1.7 Metodologi Penelitian
Penelitian ini menggunakan data sekunder bulanan yang diperoleh dari CEIC
Macroeconomic Dashboard FEB UGM yang bersumber dari Bank Indonesia dalam rentang
bulan Januari 2003 hingga bulan Desember 2014. Dalam penelitian ini, metode analisis
Hodrick Prescott (HP) Filter digunakan untuk mengidentifikasi adanya pertumbuhan kredit
yang berlebih di Indonesia. Metode ini digunakan untuk mendapatkan hasil estimasi komponen
tren jangka panjang suatu series yang smooth. Tren yang diestimasi dari HP filter dipandang
sebagai ekuilibrium dan credit boom didefinisikan sebagai kredit yang melebihi threshod
tertentu di sekitar tren (Utari, et al., 2012). Threshold ini ditentukan sebagai nilai deviasi relatif
dari trennya. (Gourichas, et al., 2001 dan IMF, 2004 dalam Utari, et al., 2012)
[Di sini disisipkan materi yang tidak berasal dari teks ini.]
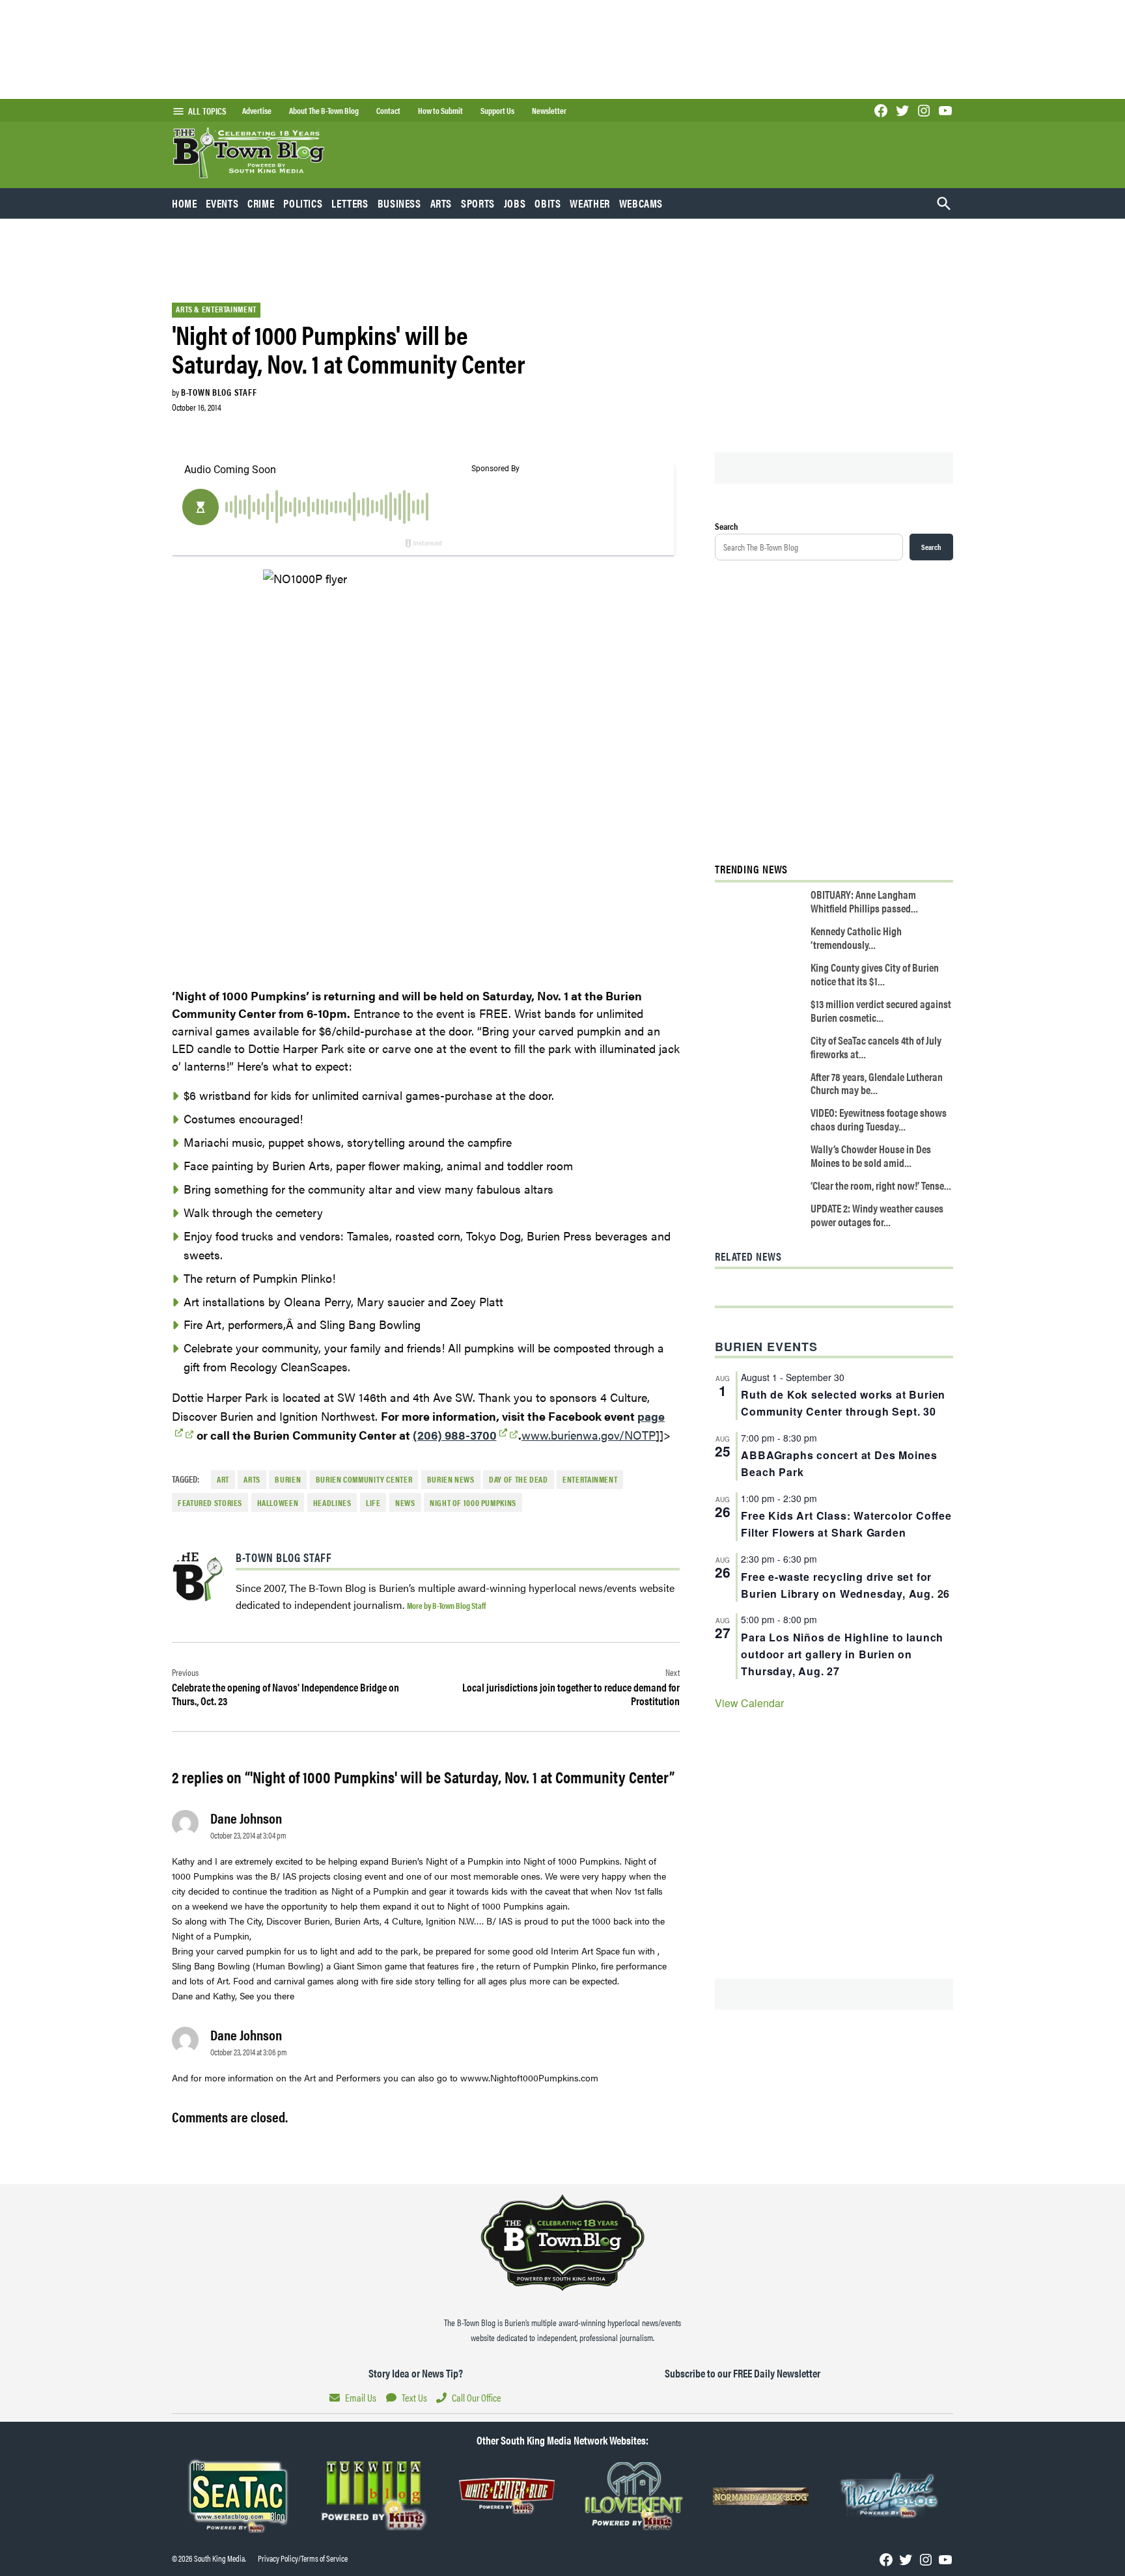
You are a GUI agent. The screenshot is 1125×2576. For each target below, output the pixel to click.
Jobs (515, 203)
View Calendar (749, 1702)
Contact (388, 110)
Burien (288, 1479)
Selanjutnya, penelitian ini menggunakan model Markov regime switching
autoregressive 3 rejim berdasarkan Hamilton (1989) dan kemudian di kembangkan oleh
Krolzig (1997). Model ini mengandung beberapa struktur (persamaan) yang dapat
menggambarkan karakteristik data time series pada rejim yang berbeda. Maka, model tersebut
yang paling optimal digunakan untuk menjawab pertanyaan-pertanyaan dalam penelitian ini.
1.8 Sistematika Penulisan
Penelitian ini ditulis dalam empat bab dengan rincian sebagai berikut:
1. Bab I Pendahuluan
Bagian ini terdiri dari latar belakang, rumusan masalah, pertanyaan penelitian, tujuan
penelitian, batasan penelitian, manfaat penelitian, metodologi penelitian, dan sistematika
penulisan.
2. Bab II Landasan Teori dan Metodologi
Bagian ini berisi landasan teori, studi literatur terdahulu, teknik analisis, dan alat analisis.
3. Bab III Analisis dan Pembahasan
Bagian ini menjelaskan tentang hasil penelitian yang didapat melalui prosedur dan data
yang sesuai serta pembahasannya, terdiri atas deskripsi statistik, deskripsi data dan
variabel, spesifikasi model, juga hasil estimasi dan interpretasi.